Whenever a line of the listing contains the string "Willy", return that line.

* ENTRIES SUPPLIED
* * * *

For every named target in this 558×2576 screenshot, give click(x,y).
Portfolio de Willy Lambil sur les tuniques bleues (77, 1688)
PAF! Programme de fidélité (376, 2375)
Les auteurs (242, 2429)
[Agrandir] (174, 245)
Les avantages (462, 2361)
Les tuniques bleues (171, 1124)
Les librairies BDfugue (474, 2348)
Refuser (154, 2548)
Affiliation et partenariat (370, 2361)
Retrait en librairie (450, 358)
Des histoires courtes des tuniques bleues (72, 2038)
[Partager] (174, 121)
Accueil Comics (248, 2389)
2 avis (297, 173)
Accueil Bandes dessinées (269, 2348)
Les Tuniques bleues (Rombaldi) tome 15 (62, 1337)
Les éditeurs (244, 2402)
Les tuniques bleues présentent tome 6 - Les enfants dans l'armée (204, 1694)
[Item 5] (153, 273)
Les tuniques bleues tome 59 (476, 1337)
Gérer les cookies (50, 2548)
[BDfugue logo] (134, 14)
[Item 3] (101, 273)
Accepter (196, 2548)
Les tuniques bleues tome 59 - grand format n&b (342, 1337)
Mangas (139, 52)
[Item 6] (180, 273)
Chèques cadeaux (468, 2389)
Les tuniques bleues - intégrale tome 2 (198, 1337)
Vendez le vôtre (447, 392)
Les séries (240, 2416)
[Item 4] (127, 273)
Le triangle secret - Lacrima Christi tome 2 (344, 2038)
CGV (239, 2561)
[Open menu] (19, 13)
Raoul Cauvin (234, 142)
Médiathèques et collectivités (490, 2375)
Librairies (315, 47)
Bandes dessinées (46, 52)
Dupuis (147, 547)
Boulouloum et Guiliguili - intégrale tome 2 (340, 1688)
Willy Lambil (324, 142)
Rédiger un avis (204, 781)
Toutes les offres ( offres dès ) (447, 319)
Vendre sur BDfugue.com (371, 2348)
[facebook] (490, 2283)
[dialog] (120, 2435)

* * * *

* OUTPUT BELOW
Portfolio de Willy Lambil sur les tuniques bleues (77, 1688)
Willy Lambil (324, 142)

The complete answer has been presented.